Created 05-10-2018 09:53 AM
Hi,
Is it possible to reproduce this with a smaller sample data set that you can share? I'm not aware of any such bugs but it's possible you've discovered something new.
-Todd
Created 05-10-2018 11:57 AM
Might be a known Impala planner bug. What version of Impala are you running? Can you share the EXPLAIN output?
Created 05-10-2018 12:00 PM
Created 05-10-2018 02:36 PM
Thanks. The plan looks good to me. I'm not aware of any issue like this one.
Would you be able to help us debug the query? This might be helpful:
- Are the results deterministically wrong or are they non-deterministic?
- Do you think column value sare wrong or are we producing an incorrect number of rows somewhere?

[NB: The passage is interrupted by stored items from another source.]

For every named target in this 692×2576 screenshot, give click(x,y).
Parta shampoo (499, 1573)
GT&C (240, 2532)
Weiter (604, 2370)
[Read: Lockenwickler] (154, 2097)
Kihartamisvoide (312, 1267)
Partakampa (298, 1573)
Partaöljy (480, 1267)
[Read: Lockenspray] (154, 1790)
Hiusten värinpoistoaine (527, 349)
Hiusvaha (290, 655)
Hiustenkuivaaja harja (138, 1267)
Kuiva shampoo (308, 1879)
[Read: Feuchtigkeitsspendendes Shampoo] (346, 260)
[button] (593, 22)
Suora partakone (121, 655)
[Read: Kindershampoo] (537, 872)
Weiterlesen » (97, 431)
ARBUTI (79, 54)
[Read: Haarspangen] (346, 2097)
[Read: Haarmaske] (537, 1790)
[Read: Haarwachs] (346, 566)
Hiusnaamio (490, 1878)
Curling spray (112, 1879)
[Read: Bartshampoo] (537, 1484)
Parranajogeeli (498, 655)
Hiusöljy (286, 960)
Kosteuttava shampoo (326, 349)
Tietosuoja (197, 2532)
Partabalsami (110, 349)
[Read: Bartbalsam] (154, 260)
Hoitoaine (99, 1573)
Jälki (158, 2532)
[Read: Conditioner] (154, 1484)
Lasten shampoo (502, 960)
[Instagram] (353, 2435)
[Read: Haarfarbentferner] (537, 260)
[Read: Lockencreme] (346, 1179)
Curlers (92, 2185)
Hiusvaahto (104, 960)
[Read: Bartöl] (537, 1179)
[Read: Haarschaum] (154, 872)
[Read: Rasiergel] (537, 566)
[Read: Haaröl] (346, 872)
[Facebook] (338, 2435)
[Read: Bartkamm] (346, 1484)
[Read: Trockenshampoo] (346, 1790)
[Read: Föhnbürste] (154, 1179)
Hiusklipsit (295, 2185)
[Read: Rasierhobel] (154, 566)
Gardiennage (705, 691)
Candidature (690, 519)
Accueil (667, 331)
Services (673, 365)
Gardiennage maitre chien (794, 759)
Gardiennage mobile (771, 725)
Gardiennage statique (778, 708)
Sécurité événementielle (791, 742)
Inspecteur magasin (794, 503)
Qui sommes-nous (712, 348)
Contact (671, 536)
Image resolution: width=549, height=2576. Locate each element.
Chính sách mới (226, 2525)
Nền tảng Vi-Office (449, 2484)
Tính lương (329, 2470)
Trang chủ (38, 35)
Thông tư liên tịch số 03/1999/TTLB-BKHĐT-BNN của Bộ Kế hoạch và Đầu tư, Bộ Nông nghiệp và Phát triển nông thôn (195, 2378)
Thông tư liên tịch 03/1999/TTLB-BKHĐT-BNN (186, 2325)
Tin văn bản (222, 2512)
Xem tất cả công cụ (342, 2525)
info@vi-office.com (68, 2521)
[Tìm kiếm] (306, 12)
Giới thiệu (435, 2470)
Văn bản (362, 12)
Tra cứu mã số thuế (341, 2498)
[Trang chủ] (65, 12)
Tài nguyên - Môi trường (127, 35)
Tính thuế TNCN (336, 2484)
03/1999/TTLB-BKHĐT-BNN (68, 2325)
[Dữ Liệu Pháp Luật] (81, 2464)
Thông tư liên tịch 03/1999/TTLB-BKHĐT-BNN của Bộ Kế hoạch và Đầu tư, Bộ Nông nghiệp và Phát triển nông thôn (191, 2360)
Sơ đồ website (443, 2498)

- Looking at the rows produced by different operators in the SUMMARY of the query profile might help pinpoint where things are going wrong
- Try running the query with straight_join and broadcast hints and see if the query results change. Like this:
SELECT /* +straight_join */ SUM(...)
FROM fpe
INNER JOIN /* +broadcast */ (SELECT DISTINCT ...) M ON (...)
INNER JOIN /* +broadcast */ (SELECT DISTINCT ...) N ON (...)
WHERE ...
Created 05-11-2018 07:20 AM
Adding the Broadcast query hint did not help, still get null. Thanks.
Created 05-15-2018 11:45 AM
Since Kudu does not support ACID transactions I wonder if it's possible you could be hitting issues with data consistency? Is the fact_PatientEncounter table actively receiving writes? If so, I wonder if fpe.measure_EncounterInstanceCount could be NULL for some row while fpe.RecordStatusDeleted or fpe.RecordStatus is also NULL (even for a short period of time).
Created 05-29-2019 09:05 PM
Please check the query again.
Subqueries M and N have the exact same filters except that in M you filter for Value = 'val1' or 'val2' and in N you filter for Value = 'val3' or 'val4'.
So, this would make the the rows returned by M and N mutually exclusive, hence NULL when you do an inner join between them.